§ Problem to solve
Find all lines below containing the string "computer" and return them.
____ Extracted material
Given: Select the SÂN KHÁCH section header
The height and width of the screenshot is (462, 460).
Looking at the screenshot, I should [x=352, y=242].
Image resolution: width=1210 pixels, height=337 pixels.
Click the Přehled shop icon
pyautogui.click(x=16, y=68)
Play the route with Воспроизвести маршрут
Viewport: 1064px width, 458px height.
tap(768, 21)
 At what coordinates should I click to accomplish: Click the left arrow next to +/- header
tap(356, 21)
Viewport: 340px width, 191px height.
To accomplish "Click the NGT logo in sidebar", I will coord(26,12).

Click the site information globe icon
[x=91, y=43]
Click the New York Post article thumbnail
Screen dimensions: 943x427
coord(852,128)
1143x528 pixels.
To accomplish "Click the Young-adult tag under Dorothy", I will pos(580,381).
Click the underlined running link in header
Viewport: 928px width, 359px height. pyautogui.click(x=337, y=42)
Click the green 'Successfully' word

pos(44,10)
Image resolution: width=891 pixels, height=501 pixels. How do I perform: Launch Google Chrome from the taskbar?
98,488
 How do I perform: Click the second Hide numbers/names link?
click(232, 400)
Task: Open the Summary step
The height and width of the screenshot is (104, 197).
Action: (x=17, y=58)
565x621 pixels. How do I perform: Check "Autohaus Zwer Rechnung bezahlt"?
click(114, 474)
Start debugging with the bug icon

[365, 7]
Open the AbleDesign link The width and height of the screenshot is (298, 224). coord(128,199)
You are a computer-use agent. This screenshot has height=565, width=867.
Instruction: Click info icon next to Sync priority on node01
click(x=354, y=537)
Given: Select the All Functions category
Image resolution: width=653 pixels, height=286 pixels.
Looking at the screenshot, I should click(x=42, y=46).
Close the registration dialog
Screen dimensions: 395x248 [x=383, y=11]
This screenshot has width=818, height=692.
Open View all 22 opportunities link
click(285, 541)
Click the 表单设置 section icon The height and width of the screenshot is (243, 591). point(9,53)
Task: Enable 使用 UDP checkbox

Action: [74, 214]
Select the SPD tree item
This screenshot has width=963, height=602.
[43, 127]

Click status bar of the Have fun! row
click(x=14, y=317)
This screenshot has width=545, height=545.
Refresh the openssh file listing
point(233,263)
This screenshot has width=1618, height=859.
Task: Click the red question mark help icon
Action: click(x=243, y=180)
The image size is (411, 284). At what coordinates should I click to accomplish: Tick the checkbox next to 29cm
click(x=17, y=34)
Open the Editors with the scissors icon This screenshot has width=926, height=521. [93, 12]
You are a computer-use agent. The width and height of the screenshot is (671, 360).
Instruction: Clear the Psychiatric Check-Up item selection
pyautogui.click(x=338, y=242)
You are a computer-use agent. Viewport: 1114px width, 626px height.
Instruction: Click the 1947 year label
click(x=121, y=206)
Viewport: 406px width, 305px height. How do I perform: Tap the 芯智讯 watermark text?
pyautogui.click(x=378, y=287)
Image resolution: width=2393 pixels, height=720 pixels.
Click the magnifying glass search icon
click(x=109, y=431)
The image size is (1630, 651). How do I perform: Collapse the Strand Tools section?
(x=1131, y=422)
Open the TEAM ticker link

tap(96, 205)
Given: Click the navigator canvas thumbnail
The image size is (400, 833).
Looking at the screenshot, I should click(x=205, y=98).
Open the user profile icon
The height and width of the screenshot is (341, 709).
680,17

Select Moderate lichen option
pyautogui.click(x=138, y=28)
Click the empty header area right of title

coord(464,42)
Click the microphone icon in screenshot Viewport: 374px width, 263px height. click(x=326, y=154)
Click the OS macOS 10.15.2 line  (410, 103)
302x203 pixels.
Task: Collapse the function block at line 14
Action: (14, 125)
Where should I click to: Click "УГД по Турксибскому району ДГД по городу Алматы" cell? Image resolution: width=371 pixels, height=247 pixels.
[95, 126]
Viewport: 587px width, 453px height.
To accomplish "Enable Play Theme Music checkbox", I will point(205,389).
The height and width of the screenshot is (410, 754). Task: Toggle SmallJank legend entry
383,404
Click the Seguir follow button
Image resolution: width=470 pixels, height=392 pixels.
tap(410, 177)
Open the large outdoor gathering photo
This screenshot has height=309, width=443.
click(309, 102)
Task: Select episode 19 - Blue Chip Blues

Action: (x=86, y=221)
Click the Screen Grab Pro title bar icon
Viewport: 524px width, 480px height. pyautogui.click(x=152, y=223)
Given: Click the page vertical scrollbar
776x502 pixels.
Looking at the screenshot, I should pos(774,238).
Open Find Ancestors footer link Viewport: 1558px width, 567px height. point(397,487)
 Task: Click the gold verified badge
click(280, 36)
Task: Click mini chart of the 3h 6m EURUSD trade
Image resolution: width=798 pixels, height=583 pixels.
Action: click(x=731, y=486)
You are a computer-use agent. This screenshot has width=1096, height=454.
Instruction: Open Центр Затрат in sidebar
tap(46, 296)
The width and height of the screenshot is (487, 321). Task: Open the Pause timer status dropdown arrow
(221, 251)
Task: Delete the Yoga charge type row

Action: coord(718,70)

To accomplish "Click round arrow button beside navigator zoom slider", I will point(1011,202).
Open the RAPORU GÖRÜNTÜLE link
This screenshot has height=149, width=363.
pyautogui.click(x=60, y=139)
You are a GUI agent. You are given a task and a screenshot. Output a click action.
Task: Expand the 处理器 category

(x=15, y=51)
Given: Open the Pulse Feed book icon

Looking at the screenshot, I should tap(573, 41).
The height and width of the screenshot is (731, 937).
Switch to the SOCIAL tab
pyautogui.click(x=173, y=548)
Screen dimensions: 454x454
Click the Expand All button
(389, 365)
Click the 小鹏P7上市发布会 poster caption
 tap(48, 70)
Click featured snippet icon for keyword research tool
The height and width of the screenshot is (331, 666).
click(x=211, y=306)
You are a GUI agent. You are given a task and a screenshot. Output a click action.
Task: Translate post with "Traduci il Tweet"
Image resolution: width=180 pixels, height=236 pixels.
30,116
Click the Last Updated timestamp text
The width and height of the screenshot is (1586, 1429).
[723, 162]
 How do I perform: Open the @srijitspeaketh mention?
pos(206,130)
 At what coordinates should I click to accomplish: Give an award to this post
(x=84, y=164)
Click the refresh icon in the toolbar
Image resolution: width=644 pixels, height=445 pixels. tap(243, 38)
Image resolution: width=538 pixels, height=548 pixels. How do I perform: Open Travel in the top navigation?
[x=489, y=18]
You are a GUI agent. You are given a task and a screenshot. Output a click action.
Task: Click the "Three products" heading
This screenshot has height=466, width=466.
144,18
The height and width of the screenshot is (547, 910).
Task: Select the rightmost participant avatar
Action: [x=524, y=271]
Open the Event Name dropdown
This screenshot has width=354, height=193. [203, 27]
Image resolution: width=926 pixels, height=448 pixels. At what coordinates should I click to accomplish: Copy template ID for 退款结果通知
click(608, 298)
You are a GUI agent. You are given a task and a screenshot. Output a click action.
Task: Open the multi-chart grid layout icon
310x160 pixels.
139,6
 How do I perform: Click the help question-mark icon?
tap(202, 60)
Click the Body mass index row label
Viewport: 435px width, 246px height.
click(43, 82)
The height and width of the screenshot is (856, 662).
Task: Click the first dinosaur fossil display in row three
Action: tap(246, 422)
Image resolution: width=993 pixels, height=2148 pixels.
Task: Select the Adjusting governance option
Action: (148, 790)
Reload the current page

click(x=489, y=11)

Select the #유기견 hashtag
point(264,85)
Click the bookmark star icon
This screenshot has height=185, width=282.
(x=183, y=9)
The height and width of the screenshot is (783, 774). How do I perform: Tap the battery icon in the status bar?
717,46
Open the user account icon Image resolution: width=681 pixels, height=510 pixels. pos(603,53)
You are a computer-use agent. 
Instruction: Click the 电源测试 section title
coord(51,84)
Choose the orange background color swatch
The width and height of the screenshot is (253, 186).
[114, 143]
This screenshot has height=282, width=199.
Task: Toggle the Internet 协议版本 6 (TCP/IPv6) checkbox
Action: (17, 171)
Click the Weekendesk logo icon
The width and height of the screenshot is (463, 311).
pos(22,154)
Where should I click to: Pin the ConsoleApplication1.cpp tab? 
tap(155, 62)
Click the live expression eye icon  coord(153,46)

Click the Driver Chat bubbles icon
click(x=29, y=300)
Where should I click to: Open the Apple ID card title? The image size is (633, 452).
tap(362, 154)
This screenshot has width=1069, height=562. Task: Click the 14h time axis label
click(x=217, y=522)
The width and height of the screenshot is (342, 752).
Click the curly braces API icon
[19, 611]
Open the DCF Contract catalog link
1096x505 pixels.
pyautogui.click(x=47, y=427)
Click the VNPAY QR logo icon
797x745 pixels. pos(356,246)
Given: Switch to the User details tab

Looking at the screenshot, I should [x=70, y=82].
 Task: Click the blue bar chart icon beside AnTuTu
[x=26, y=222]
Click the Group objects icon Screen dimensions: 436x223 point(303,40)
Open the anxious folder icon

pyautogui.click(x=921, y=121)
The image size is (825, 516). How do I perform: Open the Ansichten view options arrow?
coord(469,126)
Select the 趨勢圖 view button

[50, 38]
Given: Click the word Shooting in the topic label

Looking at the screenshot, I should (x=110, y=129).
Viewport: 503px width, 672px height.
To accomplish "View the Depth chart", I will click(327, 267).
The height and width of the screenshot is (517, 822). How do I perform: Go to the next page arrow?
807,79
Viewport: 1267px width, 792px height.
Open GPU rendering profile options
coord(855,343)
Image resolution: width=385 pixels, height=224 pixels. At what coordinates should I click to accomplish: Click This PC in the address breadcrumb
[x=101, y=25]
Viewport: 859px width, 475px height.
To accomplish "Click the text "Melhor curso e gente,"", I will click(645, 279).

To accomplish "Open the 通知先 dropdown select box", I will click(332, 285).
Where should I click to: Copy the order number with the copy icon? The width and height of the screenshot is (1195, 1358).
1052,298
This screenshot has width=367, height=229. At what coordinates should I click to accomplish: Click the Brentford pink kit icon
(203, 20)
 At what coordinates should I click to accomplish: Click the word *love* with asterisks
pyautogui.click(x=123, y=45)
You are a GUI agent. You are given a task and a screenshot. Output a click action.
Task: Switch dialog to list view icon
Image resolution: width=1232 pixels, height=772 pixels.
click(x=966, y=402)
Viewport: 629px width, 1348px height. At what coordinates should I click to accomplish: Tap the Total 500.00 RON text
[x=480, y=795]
________
§ Response area
You are a computer-use agent. This screenshot has height=565, width=867.
You are a computer-use agent. The width and height of the screenshot is (671, 360).
You are a computer-use agent. Viewport: 1114px width, 626px height.
You are a computer-use agent. This screenshot has width=1096, height=454.
You are a computer-use agent. 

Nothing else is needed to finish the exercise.